中年期にウォーキングなどの運動を習慣にして認知症を予防 運動を50歳前にはじめると脳の健康を高められる

ウォーキングなどの運動を行うことを習慣にして、生涯続けると、アルツハイマー病などの認知症を予防できる可能性が高まることが明らかになった。
「生涯を通じて、とくに50歳になる前に、運動を行う習慣を身につけることが、脳の健康を維持し、初期のアルツハイマー病の進展を遅らせるのに役立つことが示されました」と、研究者は述べている。
「脳の健康をサポートするために、あらゆる年齢層の人にとって、運動に取り組むことはとても重要です」としている。
運動を生涯続けると認知症を予防できる可能性が高まる
ウォーキングなどの運動を行うことを習慣にして、生涯続けると、アルツハイマー病などの認知症を予防できる可能性が高まることが明らかになった。
研究は、英国のユニヴァーシティ カレッジ ロンドンによるもの。研究グループは、英国出生コホート研究に参加した502人の成人を、36歳から69歳までおよそ30年間にわたり追跡して調査した。
参加者の余暇時間の身体活動パターンが、脳の健康(初期のアルツハイマー病や、70歳時の認知力など)にどのような影響を与えるかを調査した。

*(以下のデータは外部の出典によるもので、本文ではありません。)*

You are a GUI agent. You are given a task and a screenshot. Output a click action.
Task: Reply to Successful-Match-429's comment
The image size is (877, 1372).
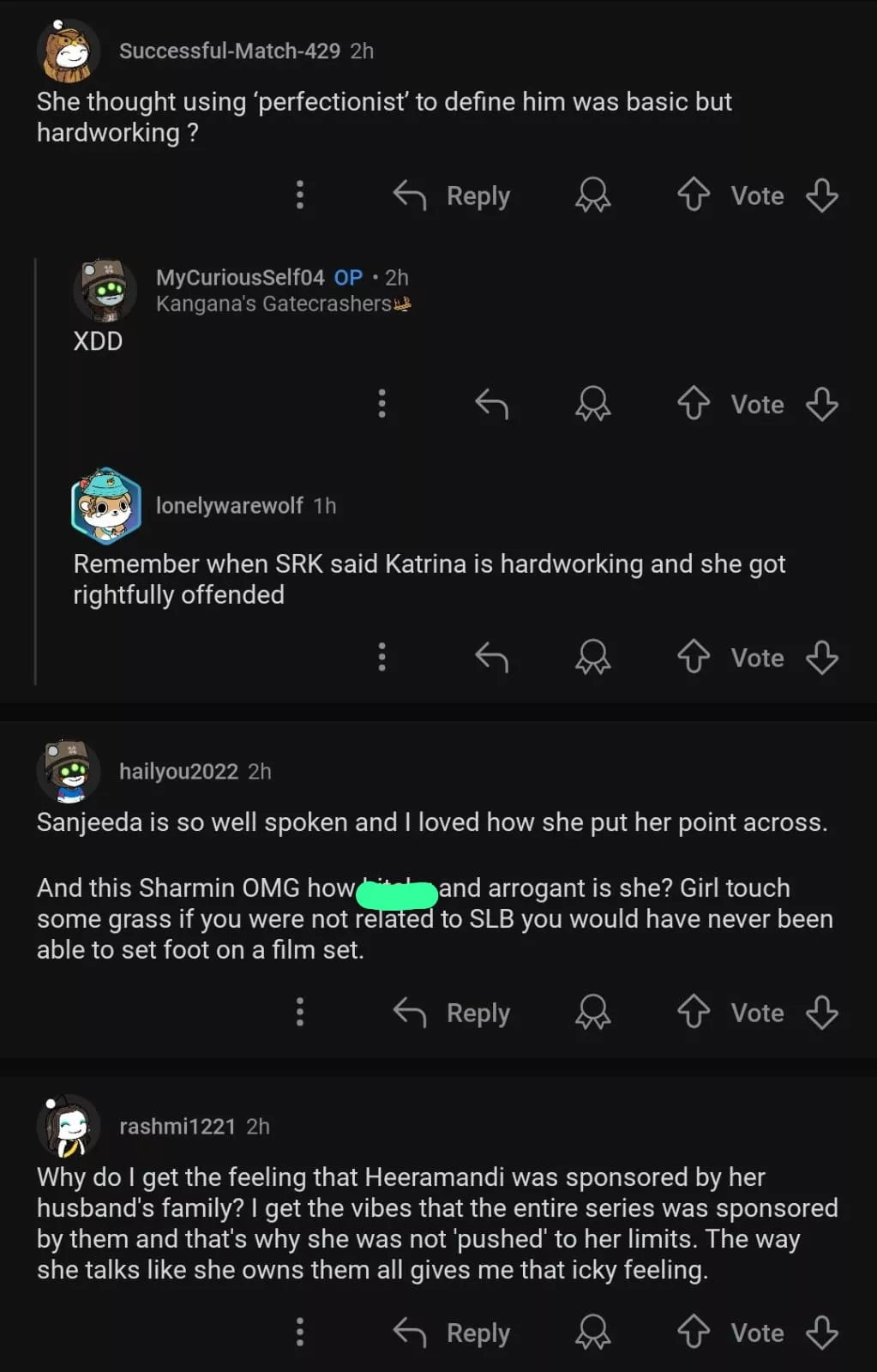click(452, 196)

その結果、生涯を通じて運動を継続している人は、アミロイドの蓄積や脳の萎縮など、アルツハイマー型認知症の指標があっても、認知機能の低下を経験する可能性が低いことが分かった。
50歳になる前から運動を習慣に 脳の健康を維持するために運動は重要
研究グループによると、とくに50歳未満のときに身体的に活発であると、脳の主に記憶を司る領域である海馬の拡大につながるという。
すでに脳にアルツハイマー病の兆候があらわれている人でも、若いときに活動的な生活をしていた人は、活動的でなかった人に比べ、認知機能が優れている傾向が示された。
「生涯を通じて、とくに50歳になる前に、運動を行う習慣を身につけることが、脳の健康を維持し、初期のアルツハイマー病の進展を遅らせるのに役立つことが示されました」と、同大学認知症研究センターおよび生涯健康・高齢化MRCユニットのサラ ナオミ ジェームズ氏は言う。
「脳の健康をサポートするために、あらゆる年齢層の人にとって、運動に取り組むことはとても重要です」としている。
運動や身体活動は、脳内のアミロイド斑や全体的な脳萎縮など、アルツハイマー病マーカーとは直接関係がなかったものの、活動的であることは、とくに女性で、初期のアルツハイマー病の指標のある人々の認知機能を維持し緩和するのに役立つことが分かった。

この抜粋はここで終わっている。